Personally, I’d be happier if this idiot was sentenced to two weeks working with a police charity, such as the excellent Care of Police Survivors (COPS). He might also benefit from a structured encounter with the family of PC Palmer (if they’d have him) to understand the grotesque hurt he has caused. Developing some much-needed empathy would be a far better investment than the £700 of taxpayers money he’ll cost, about the amount he should in fact have been fined.
The same should hold for the appalling individual who tried to set fire to our flag on the Cenotaph and who needs to be found and punished with just as much alacrity as Banks. Two weeks in one of our unstable, feral penal dustbins or a fortnight meeting veteran of all creeds and colours and doing unpaid work for a related charity? Beyond punishment, which would be the more transformative?
There is, it needs to be said, an important distinction of intent here that will make the difference. Banks, off his face, was literally oblivious to his offence, no such defence for someone trying to burn the national flag on its national war memorial. But what stops a recurrence is more valuable to society than what punishes the transgression. The two are not much related as our appalling recidivism rates show.

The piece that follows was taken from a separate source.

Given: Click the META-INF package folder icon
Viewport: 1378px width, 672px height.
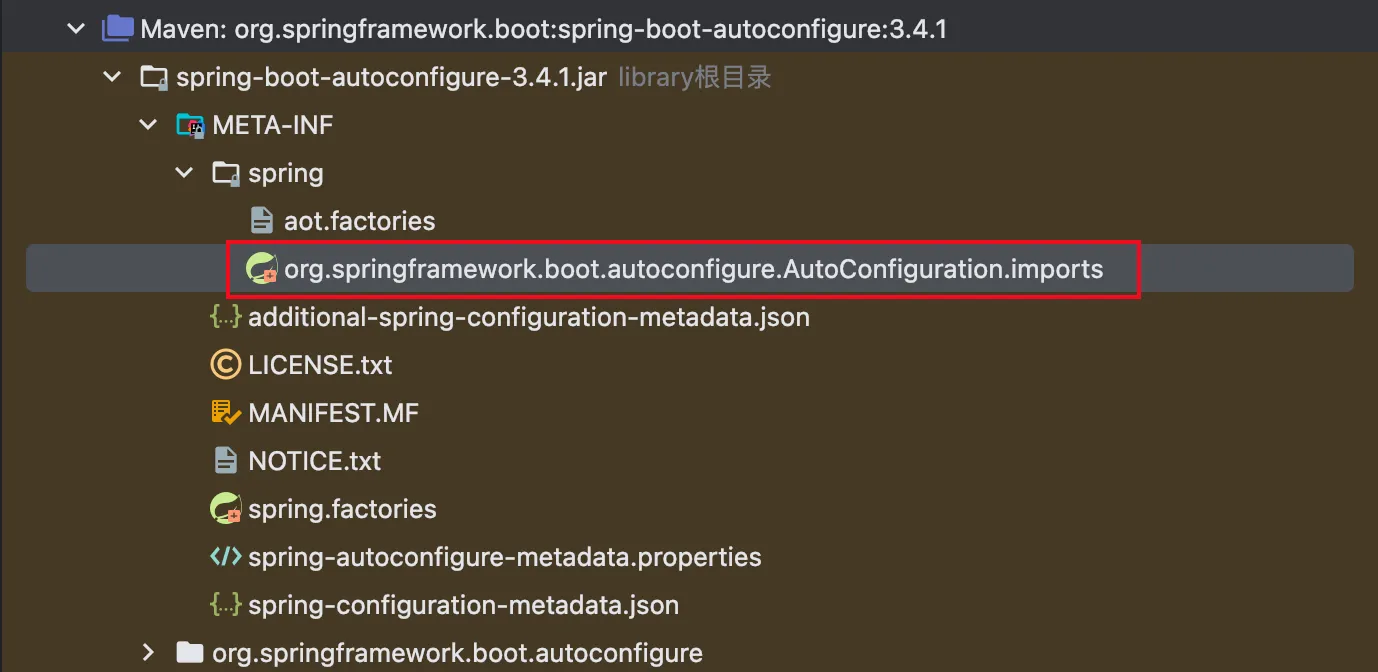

There’s no question in my view that those who physically assaulted our police over both weekends should receive exemplary custodial sentences. The exploitation of peaceful assembly and protest by extremists is intolerable and they need to understand that clearly. But for people like Andrew Banks and the flag burner who do violence to symbols, wittingly or not, we need justice to be imaginative as well as swift. As the events since George Floyd’s death have shown, where there is change, there is hope.